I want to talk about that today. I want to talk to you a little bit about and later on, we're going to get into a little bit of talking about mental resilience, mental health. But let's start with all of this stuff that people think they know about heart disease and diabetes and how it's just about all wrong.
I'm just going to let you talk because you've interviewed many of the real experts on this. Yeah. I mean, back in 2015, I interviewed Dr. Joseph Kraft when he was 93 years old, and he did 15,000 insulin assays, full five-hour insulin measurements after people drank a 100 gram glucose drink.
And he got incredible data. That was just one example. But what he found out was what we are aware of now, that even back in the 80s, type 2 diabetes was massively higher prevalence than people realized because they only call you a type 2 diabetic when your blood sugars go above 6.5 millimole or I think it's 125 in America milligrams.
But he was finding if you measure insulin and he published a paper, the earliest laboratory diagnosis of diabetes, which uses his post glucose drink insulin measurements, and that actually catches way more people than the glucose. So by the time your glucose has gone off the track, you know, you've been diabetic for 10 to 20 years. Yeah.
So he discovered this was huge and he did a little bit of work looking at cholesterol and he gave up because he just thought it was nonsense. And he was correct on that as well. So if we, if we go and look, well, Euro aspire, if we check out craft because craft says those with cardiac disease, not diagnosed with diabetes are simply undiagnosed.
In other words, pretty much all heart disease comes from the vascular inflammatory condition of, you know, hyper insulinemia, insulin resistance. And that's pretty much most or nearly all of us. So that was the root cause.
And we've discovered that's largely true. But one of the greatest studies was 2015 Euro aspire. And they went and they got around 7,000 people across 24 countries of Europe, ages 18 to 80, who were cardiac cases.
So they looked across all the ages, all the countries, all the different genetics, and they said, okay, let's look closely at their blood glucose. And what they found was straight away, a third of these guys were type two diabetic on their medical record. Whoa.

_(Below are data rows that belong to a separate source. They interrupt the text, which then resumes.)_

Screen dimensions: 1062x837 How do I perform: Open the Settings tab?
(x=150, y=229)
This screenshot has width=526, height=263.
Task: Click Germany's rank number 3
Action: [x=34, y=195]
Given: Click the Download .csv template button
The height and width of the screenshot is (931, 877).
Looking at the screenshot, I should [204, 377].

Okay. So that tells you something. However, they then look closely at their post glucose drink, glucose levels, OGTT, or oral glucose tolerance test.
Now they didn't even measure insulin. Remember craft said you must measure insulin to catch all the guys. They only measured glucose, but they found another quarter were full blown type two diabetic undiagnosed.

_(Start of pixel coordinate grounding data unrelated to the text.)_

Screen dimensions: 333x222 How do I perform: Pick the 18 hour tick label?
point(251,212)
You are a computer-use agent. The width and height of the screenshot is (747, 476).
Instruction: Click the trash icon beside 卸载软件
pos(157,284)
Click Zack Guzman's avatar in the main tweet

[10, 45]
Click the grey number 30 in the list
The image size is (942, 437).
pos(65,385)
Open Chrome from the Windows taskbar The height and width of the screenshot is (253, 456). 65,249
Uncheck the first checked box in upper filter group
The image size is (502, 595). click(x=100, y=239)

And another quarter were high risk for type two diabetes, but, but they were diabetic. They just didn't quite meet the high glucose for the threshold. So in other words, nearly three quarters of all the cardiac victims across Europe, all ages, all countries were type two diabetic.

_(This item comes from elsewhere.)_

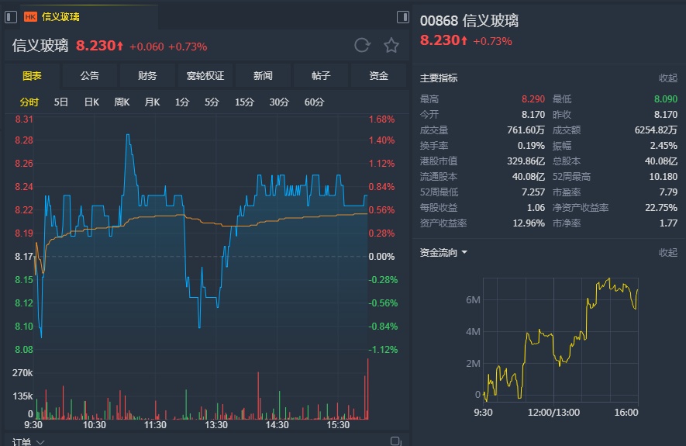The height and width of the screenshot is (446, 686).
Task: Click the refresh icon beside the stock price
Action: tap(362, 46)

And they didn't measure insulin. And if they did, they would see, of course, what craft proved that you get way more. So he was correct.
Nearly all cardiac disease, you know, vascular atherosclerosis disease, people have underlying diabetes. So that's kind of it. And the cholesterol, just to finish with it, we can talk more about cholesterol.
Cholesterol is a great proxy or indirect indicator of hyperinsulinemia insulin resistance. So what the whole world did was they got a weak proxy. Um, it's good in some ways.
If you look at the lipoproteins, you know, the ApoB and ApoA1 and the advanced cholesterol, that's a pretty good proxy for insulin resistance, but the old cholesterol is a weak one. So the whole world has been running round looking at a kind of a reflection, a weak reflection of the real root cause. And the reason they will never leave that is because there's billions and billions of dollars in cholesterol and pretty much jack in insulin.
Right. And they doctors, you go to your doctor, you get these tests that comes back with high LDL, they put you on statins. And the thing that just blows me away is if you go, when you look at the information on statins, the manufacturers will tell you one possible side effect is an increased risk of diabetes.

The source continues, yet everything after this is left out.